• [Excerpted text]:
----------------------------------------
FRUITLAND — While members of the Fruitland Chamber of Commerce are still not able to meet in person for lunch due to Idaho’s current COVID-19 guidelines, they were able to meet over zoom for a virtual luncheon on Wednesday. The topic of this meeting was the state of local response to COVID-19, as well as progress on distribution of available vaccines.
The luncheon was conducted by Annie Knudsen, newly-elected Chairwoman of the chamber Board of Directors. Following is a sample of the information given during the luncheon.
Dina Ellwanger, chief nursing officer for Saint Alphonsus in Ontario, told those in attendance that the pandemic has resulted in a “new culture” within hospital facilities.
“We had to actually go back to previous years, determine how many procedures we did, which we track all the time, and then when we decided to start doing surgeries again [in May] we could not go any more than 50 percent of our previous volume,” said Ellwanger. “[State officials] wanted to make sure that if we had a surge of COVID-positive patients come in that our hospital could absorb that, so they would not allow us to ramp back up on surgeries.”
----------------------------------------
• [Records shown]:

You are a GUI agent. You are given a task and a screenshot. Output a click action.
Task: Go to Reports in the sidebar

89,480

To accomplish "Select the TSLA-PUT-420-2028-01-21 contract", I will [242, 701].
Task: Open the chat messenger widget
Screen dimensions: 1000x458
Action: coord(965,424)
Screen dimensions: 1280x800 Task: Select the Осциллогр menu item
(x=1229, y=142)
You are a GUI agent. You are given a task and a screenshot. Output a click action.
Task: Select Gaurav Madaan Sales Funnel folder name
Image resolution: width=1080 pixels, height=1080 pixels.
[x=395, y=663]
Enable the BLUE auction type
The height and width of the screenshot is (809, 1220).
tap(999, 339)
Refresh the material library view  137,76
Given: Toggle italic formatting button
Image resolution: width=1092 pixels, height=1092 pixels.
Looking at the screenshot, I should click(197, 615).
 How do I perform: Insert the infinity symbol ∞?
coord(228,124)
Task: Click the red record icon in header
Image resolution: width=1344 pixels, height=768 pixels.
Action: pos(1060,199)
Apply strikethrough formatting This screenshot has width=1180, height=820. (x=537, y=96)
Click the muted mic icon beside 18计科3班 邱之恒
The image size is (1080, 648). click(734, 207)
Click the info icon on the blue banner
----------------------------------------
• [Directions for this task]: Reproduce the passage of the article on the Fruitland chamber luncheon starting at "The luncheon was" and ending at "within hospital facilities.". The items that come after the text are not needed.

• [Written response]:
The luncheon was conducted by Annie Knudsen, newly-elected Chairwoman of the chamber Board of Directors. Following is a sample of the information given during the luncheon.
Dina Ellwanger, chief nursing officer for Saint Alphonsus in Ontario, told those in attendance that the pandemic has resulted in a “new culture” within hospital facilities.